İlk kurbanlarını aldığı yıllarda , inançlarından dönen inananların bunun bedelini yaşamlarıyla ödediğine sıklıkla şahit oluyoruz . Bugün ki değer yargılarımız , düşünce ve inanç özgürlüğüne bakışımız ve onun da ötesinde insan hayatının biricikliğine yüklediğmiz anlamla hiçte bağdaşmayacak bu yaklaşım , çok değil insanlığın varoluş serüveninde daha dün diyebileceğimiz birkaç yüzyıl öncesine kadar toplumsal hayatın bir parçası idi .
Tek tanrıcı vahiy kaynaklı kutsal metinlerde bu yönde bir emredici hüküm bulunmamakla birlikte , dinin yeryüzünde ki uygulayıcıları pratikte inancını değiştirenlere karşı en azılı şiddet eylemlerini uygulamaktan geri durmamışlar ama işin ilginç yanı dönenlerin sadece döndüğü yerde değil dönülen yerde de pek hoş karşılanmamışlardır. Örneğin , Yahudilikten Hristiyanlığa geçenlerin gerçekte dönüp dönmediğini araştırmak üzere dönemin İspanya sında ( 1464-1474 ) kilise ve devlet eliyle önce bir tahkikat komisyonu kurulmuş ardından da başına ünlü din adamı Thomas de Torquemada nın geçtiği özel engizisyon mahekmeleri ile sonu sürgüne varacak ısrarlı homojenisayon politikaları sürdürülmüştür .

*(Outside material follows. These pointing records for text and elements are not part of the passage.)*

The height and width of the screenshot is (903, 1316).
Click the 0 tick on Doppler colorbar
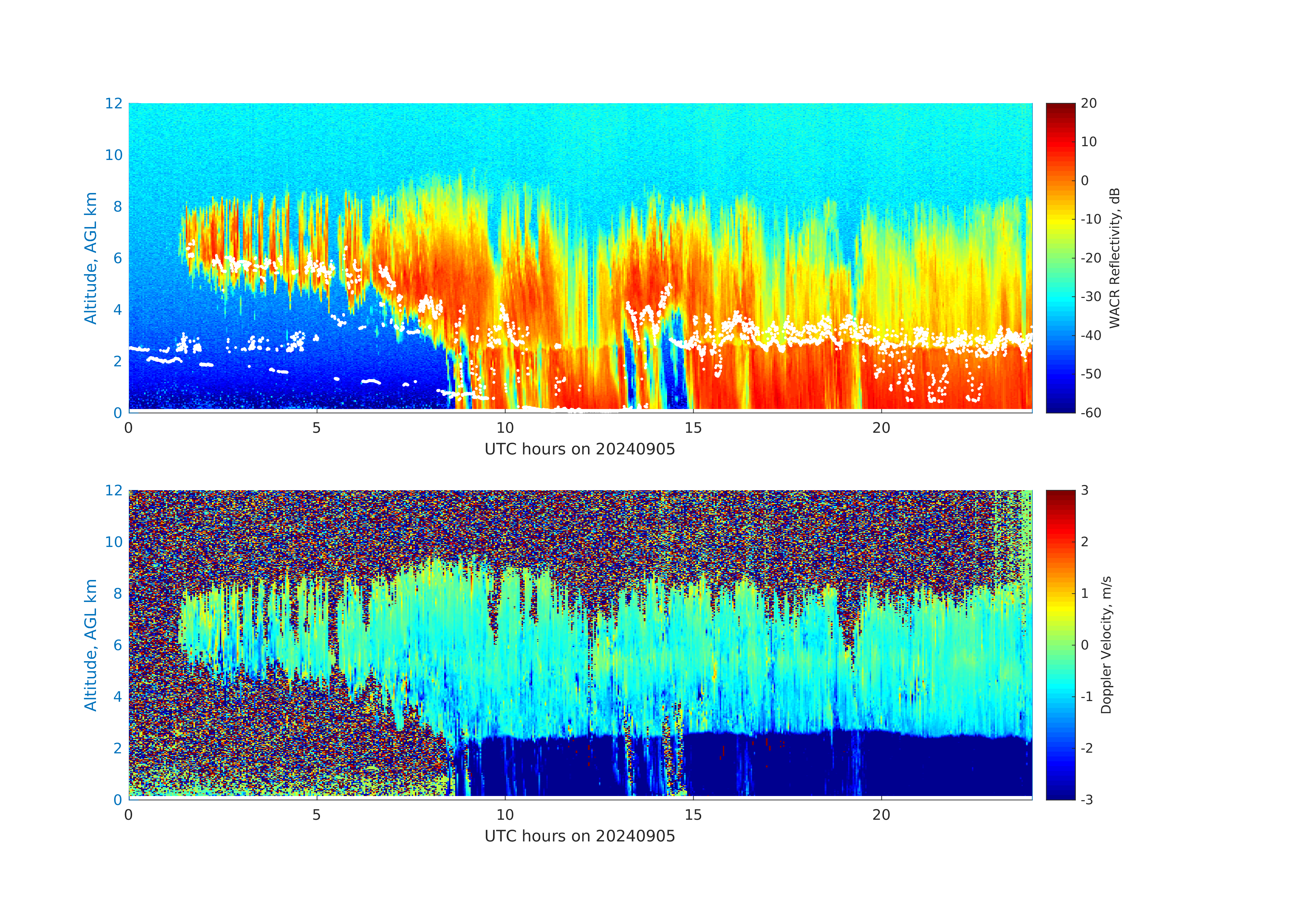click(1084, 645)
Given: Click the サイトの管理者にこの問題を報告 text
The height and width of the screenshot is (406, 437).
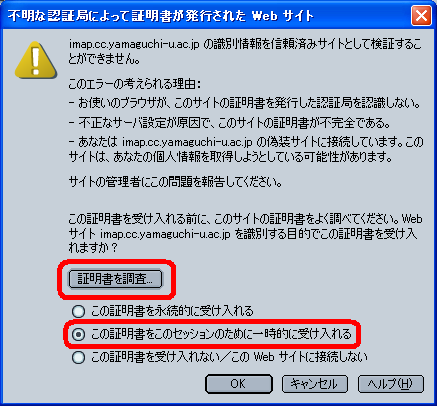Looking at the screenshot, I should tap(175, 182).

Günümüze yaklaştıkça , fikir kampını değiştirmenin yarattığı sonuçlar, fikrini değiştiren açısından , elbette yukarda ifade ettiğimiz şekildeki yaptırımlara maruz kalmaktan genel olarak uzaklaşmış , daha çok kınanma , yaftalanma , hakir görülme boyutuna evrilmiştir . Elbette buna şükredecek değiliz , aksine konuyu , dönmenin önce tavizsiz bir özgürlük alanı sonra da gerektiğinde bir erdem olarak anılması gerektiğine inandığımız bir zemine taşımaya çalışacağız . En basit haliyle dönmek ; ezberini bozmak , konfor alanını terk etmek ve tanımı gereği bir yüzleşmedir . Nasıl olur da kendi içinde bu müthiş hesaplaşmayı , ayağa kalkışı anlam olarak barındıran bir kavram hala jargonumuzda hakaret amaçlı kullanılabiliyor , anlamakta zorluk çekiyorum !

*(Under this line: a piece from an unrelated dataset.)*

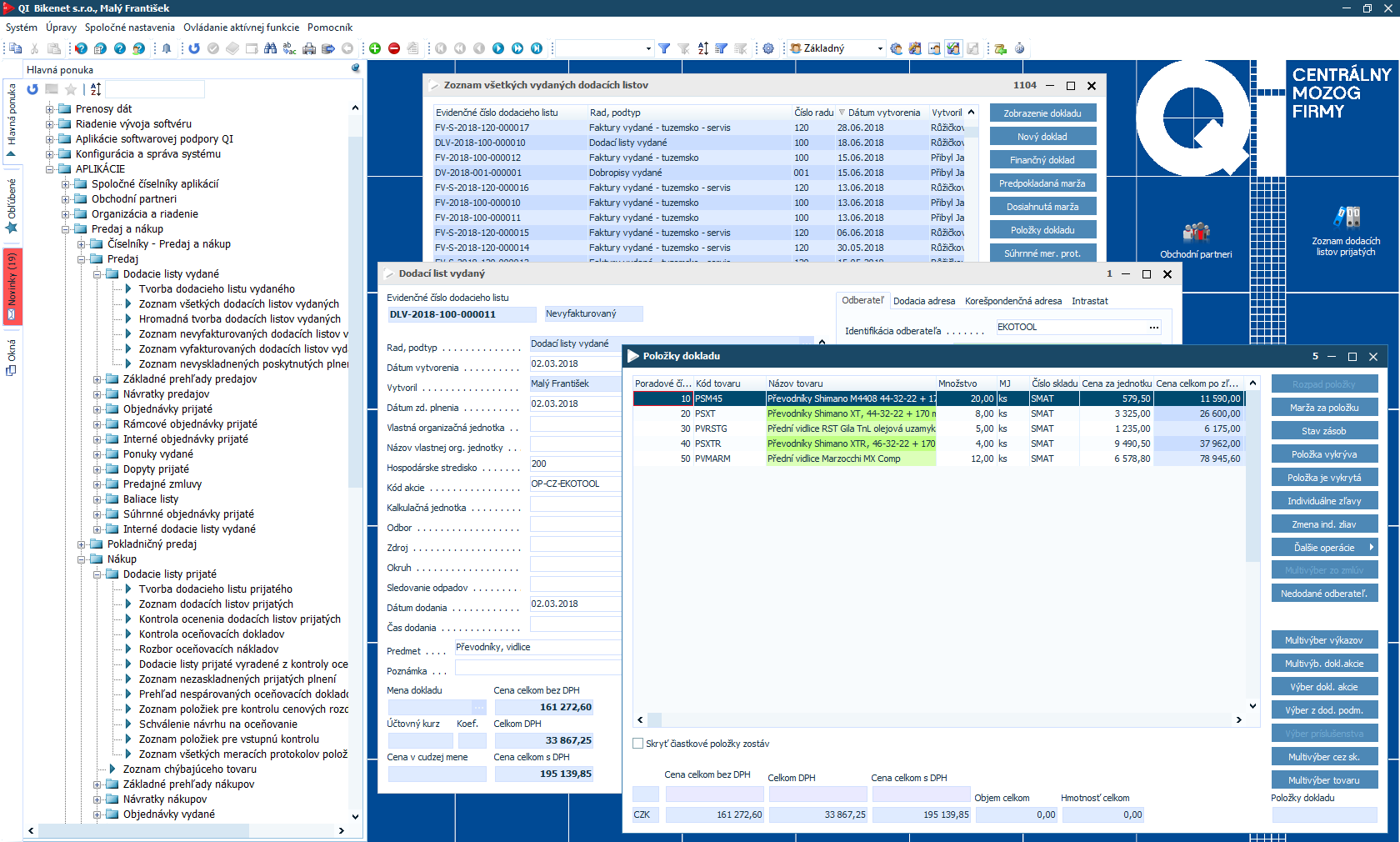Toggle 'Skryť čiastkové položky zostáv' checkbox
1400x842 pixels.
(x=638, y=744)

İşin şaşırtıcı ve çelişkili tarafı , kelimeye bu kavramsal anlamı yükleyen retorikler özünde dönekliğin ilk uygulayıcıları olması . Tüm dinler bir önceki müesses inanç nizamına karşı durup yeni kendi devrimsel inanç sistemetaiğine dönmemişler midir ? İlk Hristiyanların hepsi Yahudi dönekleri veya ilk Müslümanların hepsi Puteperest döneği değil midir ? Bu döneklik iyi şu döneklik kötüdür diyebileceğimiz evrensel sosyo ideolojik bir ölçü skalası var da bundan insanların mı haberi yok ?!
Hayatlarının belirli bir döneminde tüm kalpleri ile başkaca tanımlı bir inanç örgüsünün iman edenleri iken , iyiyi doğruyu akla yatkın olanı yeni keşfetmiş olmaları yüzünden onların kınanmamalarını temin eden şeyin sadece bu inanç devriminin aynı zamanda siyasi gücü de ele geçirmiş olduğundan kaynaklandığını görmemekteler mi ?
Kaynağını dünyevi referanslı olarak tanımladığımız siyasi iedolojiler için de geçerli değil mi söylediklerimiz , safları arasından bu yönde işaretler veren bağlılarını zapt-ı rapt altına almak için ana akım söylemin davrandığı ilk silah döneklik yaftası yapıştırmak değil mi ? Yine paradoksal olan , düşünsel sancı ve doğumun sonucu olarak ortaya çıkan ideolojilerin kendlerini var eden düşünce ve kalıpların daha ileriye evrilemeyeceğine yönelik dogmatik saplantısı ve bu merkezden hareketle yine kendi içinden çıkan farklı seslere tahammülsüzlüğü .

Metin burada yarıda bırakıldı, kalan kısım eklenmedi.